== Supplied records
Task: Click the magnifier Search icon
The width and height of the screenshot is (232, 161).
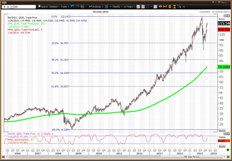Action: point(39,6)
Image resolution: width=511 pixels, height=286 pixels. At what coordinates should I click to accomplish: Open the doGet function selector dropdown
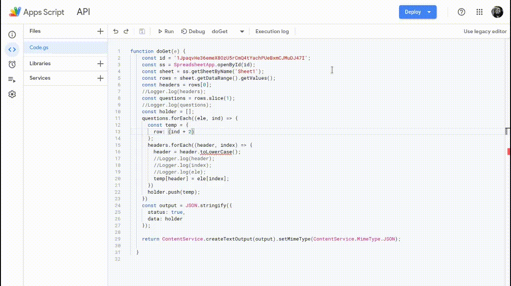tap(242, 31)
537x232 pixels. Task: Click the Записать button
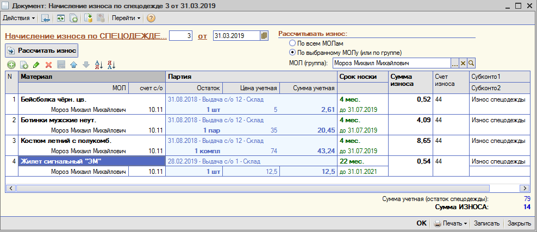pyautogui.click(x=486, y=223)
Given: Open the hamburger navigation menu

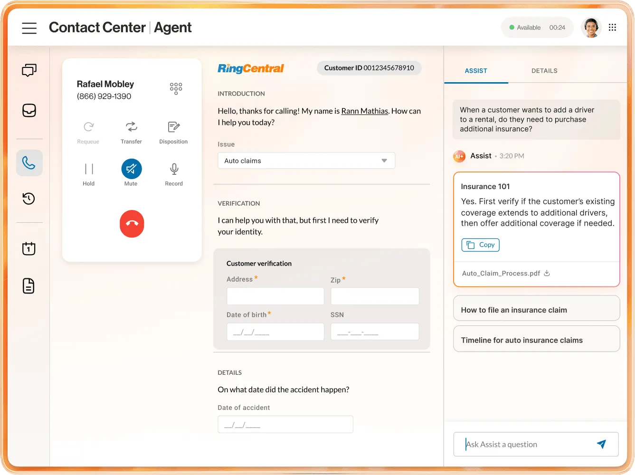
====
**Activity:** The pictures in the entries above should be left out; all else must be copied exactly.

**Reply to the exercise:**
Task: Click the magnifier Search icon
The width and height of the screenshot is (232, 161).
Action: point(39,6)
Image resolution: width=511 pixels, height=286 pixels. At what coordinates should I click to accomplish: Open the doGet function selector dropdown
tap(242, 31)
537x232 pixels. Task: Click the Записать button
pyautogui.click(x=486, y=223)
Given: Open the hamburger navigation menu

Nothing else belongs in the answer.